Bread is a key component of the Last Supper and of the Lord’s Prayer. It is a symbol of how Jesus will take care of our needs. Homemade, fresh bread is not only tasty, but it contains the key nutrients to sustain life. It satisfies our hunger. It nourishes, sustains us and fills us as Jesus fills us when we come to Him, when we give Him our burdens and ask for His forgiveness. Jesus said “I am the living bread that came down from heaven. Whoever eats this bread will live forever. This bread is my flesh, which I will give for the life of the world.” (John 6:51).

When Elijah was running for his life and became too tired to go on, he begged God to take his life “Take my life; I am no better than my ancestors” (1 Kings 19: 4b). But God had other plans for him. He fed him bread and water that sustained him for the next 40 days and nights: “All at once an angel touched him and said, ‘Get up and eat. He looked around, and there by his head was some bread baked over hot coals, and a jar of water. He ate and drank and then lay down again. The angel of the Lord came back a second time and touched him and said, ‘Get up and eat, for the journey is too much for you.’ So he got up and ate and drank. Strengthened by that food, he traveled forty days and forty nights, until he reached Horeb, the mountain of God” (1 Kings 19: 5-8).

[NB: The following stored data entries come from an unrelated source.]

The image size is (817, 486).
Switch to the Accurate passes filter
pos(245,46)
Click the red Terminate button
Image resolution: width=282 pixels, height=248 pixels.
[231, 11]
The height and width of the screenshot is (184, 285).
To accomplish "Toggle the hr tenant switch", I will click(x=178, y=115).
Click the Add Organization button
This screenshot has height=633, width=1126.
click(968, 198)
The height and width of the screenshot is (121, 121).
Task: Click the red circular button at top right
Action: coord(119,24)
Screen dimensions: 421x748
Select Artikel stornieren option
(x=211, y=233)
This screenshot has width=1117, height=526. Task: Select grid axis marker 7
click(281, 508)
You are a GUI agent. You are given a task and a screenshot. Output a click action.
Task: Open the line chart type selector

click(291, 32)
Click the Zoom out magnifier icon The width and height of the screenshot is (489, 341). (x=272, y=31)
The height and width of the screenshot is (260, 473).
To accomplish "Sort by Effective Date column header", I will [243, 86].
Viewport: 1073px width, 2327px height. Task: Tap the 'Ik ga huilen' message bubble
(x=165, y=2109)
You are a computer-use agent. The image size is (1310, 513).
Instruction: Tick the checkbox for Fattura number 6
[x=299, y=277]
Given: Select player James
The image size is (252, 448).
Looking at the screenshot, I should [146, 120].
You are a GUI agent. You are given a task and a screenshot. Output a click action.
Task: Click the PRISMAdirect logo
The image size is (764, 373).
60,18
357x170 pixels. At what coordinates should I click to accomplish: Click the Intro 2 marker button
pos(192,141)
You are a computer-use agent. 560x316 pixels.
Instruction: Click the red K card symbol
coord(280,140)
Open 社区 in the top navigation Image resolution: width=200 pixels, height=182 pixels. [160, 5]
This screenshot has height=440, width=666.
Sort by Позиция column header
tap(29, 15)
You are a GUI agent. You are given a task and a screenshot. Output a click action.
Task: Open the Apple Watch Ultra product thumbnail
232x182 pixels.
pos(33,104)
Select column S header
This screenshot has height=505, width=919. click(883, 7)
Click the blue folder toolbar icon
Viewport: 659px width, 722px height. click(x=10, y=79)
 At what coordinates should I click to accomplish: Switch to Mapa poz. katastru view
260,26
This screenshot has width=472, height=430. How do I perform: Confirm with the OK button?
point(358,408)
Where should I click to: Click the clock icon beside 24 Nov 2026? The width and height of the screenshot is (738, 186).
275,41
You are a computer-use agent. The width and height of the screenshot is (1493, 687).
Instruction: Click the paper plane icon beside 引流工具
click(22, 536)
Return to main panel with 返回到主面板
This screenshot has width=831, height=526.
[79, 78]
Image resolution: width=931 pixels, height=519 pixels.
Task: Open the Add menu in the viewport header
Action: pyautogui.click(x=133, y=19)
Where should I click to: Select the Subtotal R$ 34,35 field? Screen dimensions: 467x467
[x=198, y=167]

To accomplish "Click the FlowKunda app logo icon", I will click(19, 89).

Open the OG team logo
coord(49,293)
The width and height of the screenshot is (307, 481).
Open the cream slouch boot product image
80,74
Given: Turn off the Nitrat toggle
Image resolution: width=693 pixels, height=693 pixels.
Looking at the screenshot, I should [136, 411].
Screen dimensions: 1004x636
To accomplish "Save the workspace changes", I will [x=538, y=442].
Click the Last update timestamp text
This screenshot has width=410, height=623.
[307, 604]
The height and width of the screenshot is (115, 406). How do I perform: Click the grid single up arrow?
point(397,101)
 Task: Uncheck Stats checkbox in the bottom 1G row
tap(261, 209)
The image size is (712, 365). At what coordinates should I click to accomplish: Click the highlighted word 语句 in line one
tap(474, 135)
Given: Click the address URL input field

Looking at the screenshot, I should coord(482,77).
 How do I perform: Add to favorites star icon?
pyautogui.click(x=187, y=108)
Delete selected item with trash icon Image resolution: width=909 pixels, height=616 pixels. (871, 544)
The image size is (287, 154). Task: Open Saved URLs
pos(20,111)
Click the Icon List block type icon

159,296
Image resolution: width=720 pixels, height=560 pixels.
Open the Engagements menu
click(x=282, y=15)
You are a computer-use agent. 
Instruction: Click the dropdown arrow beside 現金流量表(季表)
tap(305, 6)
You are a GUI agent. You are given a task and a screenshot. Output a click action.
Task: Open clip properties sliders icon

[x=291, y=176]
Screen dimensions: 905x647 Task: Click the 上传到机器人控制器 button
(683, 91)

Have you ever been so tired, that life seemed futile? Have you ever been to a place when giving up sounded like the best plan? That’s where Elijah was at that moment. He had been running ahead of Ahab, who was in his chariot! Elijah outran Ahab’s chariot for 17 miles to Jezreel (“The power of the Lord came upon Elijah and tucking his cloak into his belt, he ran ahead of Ahab all the way to Jezreel” (1 Kings 19: 46). But when he got to Beersheba, he just wanted to give up, and he prayed to God to let him go—to take his life. The “angel of the Lord” who came to him twice to give him sustenance to carry on was none other than the pre-incarnate Christ. It was Jesus, the bread of life, who spurred Elijah on without additional food, to travel another 200 miles to meet God on Mt. Horeb—where God had given the law to Moses. After being fed by the pre-incarnate Christ, he fasted for 40 days and found God.

Sometimes it is when we are at our weakest that we are rescued and find God. That was the case with David as well, when he had nowhere to go, and found himself at his enemy’s gate. The pre-incarnate Christ, the angel of the Lord also rescued him: “The angel of the Lord encamps around those who fear him, and he delivers them. Taste and see that the Lord is good; blessed is the one who takes refuge in him” (Psalm 34: 7-8).

Paul, like Elijah, was sent by God into the world to work in his kingdom—just as you and I have been called. Paul encourages us to put aside our old lives and to take on the attitude of Christ—the bread of life: “You were taught, with regard to your former way of life, to put off your old self, which is being corrupted by its deceitful desires; to be made new in the attitude of your minds and to put on the new self, created to be like God in true righteousness and holiness” (Ephesians 4: 22-23).

Jesus, the bread of life, is calling you. He is calling you to run the race. He is calling you to get ahead of your enemies. He is calling you to go the extra mile. He is calling you to reach out beyond your comfort zone. He, who is the bread of life, will give you sustenance for the journey. He will give you what you need to get you to where he wants you to go. You can count on it. Answer the call.

Diane Cieslikowski Reagan








[1] The Scripture texts for Sunday are 1 Kings 19:1-8; Psalm 34: 1-8; Ephesians 4: 17-5:2; John 6: 35-51.